• Brief: Please look for the string "comment" below and report every line in which it occurs.

• Source material:
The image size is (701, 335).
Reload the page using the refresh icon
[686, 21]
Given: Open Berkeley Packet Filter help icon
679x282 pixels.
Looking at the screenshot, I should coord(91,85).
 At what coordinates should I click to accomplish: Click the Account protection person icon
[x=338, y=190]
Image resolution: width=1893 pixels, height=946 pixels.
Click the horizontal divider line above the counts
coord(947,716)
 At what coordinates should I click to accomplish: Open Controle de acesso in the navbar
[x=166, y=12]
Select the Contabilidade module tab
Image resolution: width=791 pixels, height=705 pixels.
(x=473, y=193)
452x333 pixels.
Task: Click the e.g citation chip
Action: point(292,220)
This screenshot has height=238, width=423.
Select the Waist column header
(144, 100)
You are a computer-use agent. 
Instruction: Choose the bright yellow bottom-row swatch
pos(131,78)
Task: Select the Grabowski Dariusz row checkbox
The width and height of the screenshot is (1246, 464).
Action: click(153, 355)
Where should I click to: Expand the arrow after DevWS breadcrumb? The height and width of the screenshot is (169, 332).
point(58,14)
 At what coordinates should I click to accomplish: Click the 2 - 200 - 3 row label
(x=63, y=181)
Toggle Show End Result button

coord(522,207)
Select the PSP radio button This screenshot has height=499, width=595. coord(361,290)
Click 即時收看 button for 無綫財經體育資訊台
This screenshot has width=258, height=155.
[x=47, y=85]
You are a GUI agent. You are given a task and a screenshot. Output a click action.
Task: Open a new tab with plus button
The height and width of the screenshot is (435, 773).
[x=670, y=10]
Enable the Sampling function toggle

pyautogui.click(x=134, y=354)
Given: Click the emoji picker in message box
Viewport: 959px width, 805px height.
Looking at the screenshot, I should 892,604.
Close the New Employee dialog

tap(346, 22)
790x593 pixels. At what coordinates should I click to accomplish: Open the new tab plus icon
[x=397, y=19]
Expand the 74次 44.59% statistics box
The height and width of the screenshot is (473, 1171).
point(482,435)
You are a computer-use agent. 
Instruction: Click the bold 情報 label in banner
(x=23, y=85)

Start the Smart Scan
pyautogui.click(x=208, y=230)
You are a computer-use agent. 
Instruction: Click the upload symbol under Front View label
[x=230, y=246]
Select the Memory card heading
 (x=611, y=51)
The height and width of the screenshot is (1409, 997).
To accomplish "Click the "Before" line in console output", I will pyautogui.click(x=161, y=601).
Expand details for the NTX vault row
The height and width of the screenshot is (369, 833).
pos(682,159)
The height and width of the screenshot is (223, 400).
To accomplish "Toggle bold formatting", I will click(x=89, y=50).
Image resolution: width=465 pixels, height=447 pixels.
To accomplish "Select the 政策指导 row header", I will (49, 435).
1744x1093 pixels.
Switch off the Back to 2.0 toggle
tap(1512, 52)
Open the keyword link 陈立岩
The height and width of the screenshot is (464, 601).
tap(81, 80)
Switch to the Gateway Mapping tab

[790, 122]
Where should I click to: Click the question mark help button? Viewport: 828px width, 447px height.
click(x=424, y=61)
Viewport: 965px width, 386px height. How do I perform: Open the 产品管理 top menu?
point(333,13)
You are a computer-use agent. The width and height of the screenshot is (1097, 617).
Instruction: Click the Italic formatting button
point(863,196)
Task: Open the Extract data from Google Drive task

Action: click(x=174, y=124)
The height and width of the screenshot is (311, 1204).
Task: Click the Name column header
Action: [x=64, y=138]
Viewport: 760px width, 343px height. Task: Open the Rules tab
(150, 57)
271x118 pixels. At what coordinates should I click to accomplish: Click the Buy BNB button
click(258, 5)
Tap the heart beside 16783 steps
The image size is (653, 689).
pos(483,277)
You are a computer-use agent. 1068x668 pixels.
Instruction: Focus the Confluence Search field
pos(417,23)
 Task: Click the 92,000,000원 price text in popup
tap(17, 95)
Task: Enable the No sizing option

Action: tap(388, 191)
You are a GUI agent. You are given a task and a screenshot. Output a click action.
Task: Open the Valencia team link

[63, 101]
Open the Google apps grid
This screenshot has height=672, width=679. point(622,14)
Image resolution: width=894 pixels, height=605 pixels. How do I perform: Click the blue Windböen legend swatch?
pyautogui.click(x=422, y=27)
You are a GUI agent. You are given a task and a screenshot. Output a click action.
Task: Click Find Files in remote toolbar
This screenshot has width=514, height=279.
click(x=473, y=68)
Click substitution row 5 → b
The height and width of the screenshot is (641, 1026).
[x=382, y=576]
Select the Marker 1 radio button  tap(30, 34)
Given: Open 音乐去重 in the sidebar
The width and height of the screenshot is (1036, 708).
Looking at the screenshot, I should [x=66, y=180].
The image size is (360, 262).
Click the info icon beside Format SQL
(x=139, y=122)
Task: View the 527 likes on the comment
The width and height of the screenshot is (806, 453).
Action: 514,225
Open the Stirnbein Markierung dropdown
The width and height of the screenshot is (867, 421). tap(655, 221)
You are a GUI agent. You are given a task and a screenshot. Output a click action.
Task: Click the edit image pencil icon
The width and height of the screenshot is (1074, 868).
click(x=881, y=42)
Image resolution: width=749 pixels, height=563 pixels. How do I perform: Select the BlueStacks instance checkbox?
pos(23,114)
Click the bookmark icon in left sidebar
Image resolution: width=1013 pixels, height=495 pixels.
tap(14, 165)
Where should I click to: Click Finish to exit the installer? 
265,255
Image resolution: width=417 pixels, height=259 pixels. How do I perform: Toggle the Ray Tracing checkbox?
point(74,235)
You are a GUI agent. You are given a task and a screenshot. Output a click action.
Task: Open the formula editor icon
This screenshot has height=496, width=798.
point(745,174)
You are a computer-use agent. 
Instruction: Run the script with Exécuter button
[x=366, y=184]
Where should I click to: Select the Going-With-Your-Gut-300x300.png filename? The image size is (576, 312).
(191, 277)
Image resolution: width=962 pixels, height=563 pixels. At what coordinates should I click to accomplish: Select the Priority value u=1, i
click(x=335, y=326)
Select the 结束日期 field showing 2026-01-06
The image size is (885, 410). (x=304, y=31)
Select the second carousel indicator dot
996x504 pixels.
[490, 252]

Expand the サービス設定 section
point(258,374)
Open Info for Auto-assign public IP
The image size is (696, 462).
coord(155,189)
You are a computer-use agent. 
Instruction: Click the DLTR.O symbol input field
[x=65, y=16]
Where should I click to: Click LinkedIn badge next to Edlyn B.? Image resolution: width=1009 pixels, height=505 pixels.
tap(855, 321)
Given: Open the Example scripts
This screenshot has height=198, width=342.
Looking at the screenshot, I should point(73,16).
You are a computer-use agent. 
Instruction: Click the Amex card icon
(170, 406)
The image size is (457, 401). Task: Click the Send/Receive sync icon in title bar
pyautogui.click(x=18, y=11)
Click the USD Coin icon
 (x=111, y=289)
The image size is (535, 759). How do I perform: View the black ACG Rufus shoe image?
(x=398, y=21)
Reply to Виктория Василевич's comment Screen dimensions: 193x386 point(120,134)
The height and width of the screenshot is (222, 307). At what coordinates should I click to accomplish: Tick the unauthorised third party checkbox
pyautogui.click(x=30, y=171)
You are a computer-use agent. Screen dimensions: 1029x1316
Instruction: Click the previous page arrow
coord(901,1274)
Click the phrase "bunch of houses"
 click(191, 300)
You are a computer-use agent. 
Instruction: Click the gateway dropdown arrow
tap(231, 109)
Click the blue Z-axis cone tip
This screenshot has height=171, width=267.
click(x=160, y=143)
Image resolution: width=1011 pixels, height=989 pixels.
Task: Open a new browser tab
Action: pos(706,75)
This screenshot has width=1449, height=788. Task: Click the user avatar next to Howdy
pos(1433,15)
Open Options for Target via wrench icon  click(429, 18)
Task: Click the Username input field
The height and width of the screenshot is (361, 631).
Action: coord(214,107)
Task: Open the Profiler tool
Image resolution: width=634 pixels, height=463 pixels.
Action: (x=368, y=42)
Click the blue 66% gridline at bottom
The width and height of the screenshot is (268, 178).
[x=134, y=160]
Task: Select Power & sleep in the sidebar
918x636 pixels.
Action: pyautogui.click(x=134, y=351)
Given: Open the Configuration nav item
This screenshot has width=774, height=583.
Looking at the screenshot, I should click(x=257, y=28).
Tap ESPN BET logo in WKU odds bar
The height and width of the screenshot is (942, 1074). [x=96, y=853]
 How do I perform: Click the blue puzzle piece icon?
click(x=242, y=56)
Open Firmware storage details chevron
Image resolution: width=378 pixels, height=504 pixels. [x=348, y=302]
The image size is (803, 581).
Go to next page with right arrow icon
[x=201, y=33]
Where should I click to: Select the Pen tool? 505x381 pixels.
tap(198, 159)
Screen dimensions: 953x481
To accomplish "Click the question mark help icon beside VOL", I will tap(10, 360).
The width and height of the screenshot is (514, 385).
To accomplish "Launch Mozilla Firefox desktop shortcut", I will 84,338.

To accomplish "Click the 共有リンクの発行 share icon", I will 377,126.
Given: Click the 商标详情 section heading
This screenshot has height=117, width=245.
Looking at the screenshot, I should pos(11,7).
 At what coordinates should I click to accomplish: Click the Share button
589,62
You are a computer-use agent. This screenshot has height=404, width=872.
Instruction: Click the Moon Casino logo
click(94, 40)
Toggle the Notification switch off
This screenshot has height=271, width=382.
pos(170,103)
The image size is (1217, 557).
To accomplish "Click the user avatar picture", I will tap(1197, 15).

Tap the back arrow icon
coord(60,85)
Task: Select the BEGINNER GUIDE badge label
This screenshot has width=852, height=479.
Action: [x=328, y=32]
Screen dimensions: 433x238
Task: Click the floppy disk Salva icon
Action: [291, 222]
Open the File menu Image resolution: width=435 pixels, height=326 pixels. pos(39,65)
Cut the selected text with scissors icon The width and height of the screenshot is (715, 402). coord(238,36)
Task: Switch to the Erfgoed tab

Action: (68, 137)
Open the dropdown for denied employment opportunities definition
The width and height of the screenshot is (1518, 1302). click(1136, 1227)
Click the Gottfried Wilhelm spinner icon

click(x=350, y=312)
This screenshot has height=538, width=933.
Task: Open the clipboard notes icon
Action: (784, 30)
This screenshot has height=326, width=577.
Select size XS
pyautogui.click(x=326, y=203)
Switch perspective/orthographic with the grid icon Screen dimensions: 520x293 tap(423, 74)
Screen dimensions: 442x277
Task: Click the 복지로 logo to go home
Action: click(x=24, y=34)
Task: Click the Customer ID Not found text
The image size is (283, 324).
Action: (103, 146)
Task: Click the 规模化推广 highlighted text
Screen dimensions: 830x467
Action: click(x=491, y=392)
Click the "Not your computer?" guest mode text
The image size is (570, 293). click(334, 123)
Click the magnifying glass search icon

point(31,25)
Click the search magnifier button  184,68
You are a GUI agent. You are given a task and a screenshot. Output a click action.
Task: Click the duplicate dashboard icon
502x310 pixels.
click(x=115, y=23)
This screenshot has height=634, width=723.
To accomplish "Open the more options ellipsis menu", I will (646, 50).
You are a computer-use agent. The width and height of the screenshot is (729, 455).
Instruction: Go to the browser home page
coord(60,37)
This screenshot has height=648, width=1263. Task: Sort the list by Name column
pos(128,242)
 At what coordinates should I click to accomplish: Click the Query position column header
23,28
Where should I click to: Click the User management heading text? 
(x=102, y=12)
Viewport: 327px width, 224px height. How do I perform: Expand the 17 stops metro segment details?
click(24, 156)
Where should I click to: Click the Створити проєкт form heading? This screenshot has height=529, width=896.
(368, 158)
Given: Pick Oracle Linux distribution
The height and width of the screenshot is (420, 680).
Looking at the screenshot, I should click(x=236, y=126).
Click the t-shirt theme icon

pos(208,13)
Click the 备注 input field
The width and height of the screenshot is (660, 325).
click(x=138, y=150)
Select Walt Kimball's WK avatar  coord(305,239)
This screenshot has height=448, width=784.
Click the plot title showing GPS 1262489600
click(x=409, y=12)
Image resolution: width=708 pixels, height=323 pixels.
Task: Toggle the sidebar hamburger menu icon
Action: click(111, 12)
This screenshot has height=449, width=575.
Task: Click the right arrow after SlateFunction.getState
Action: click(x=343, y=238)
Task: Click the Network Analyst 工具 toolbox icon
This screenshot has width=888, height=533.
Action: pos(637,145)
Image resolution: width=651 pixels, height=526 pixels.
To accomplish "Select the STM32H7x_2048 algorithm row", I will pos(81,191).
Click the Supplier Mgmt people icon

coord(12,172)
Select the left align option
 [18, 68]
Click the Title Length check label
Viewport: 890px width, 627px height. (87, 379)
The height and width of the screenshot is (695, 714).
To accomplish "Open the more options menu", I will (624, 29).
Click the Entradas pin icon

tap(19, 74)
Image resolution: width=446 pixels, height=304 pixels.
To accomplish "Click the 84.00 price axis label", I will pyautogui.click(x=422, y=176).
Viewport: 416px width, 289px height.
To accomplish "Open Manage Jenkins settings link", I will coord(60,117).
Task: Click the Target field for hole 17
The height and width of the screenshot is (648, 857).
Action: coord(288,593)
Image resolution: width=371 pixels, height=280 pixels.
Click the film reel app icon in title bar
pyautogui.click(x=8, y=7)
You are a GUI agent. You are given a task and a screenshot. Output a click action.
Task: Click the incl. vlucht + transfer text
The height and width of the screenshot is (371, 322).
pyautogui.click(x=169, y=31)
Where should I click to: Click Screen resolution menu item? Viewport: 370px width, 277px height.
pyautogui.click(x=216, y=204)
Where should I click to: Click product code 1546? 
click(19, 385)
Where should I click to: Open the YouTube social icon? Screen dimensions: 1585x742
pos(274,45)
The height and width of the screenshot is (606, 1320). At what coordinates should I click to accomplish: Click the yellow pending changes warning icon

• Task solution:
Task: View the 527 likes on the comment
Reply to Виктория Василевич's comment Screen dimensions: 193x386 point(120,134)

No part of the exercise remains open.